DATA PROVIDED =>
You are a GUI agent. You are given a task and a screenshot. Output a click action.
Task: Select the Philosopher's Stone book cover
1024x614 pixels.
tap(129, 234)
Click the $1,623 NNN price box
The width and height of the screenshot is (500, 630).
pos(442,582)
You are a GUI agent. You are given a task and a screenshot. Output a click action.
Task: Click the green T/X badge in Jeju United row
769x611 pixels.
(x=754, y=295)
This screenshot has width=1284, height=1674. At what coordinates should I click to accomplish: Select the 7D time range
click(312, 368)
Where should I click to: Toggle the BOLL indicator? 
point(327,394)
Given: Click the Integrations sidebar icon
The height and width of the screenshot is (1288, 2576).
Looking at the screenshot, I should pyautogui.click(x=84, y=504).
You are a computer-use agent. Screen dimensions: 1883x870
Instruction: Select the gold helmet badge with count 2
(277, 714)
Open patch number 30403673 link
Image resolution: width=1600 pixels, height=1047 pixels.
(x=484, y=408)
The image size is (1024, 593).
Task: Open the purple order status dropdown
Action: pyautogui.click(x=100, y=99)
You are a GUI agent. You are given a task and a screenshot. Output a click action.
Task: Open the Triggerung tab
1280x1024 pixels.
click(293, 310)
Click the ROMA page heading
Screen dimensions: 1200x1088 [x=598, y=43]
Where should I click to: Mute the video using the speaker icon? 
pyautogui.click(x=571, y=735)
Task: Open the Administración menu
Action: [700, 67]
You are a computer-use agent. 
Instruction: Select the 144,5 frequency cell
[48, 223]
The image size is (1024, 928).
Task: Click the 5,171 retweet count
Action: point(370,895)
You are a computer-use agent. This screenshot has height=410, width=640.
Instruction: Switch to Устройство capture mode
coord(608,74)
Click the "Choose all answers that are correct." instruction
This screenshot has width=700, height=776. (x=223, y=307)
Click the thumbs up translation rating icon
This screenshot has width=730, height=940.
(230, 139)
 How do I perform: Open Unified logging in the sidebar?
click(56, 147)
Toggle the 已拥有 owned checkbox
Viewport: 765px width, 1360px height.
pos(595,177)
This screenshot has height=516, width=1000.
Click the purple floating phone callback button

EXERCISE => What is the number of lines above that contain the word "computer"? Answer with that number only.

REPLY TO THE EXERCISE => 3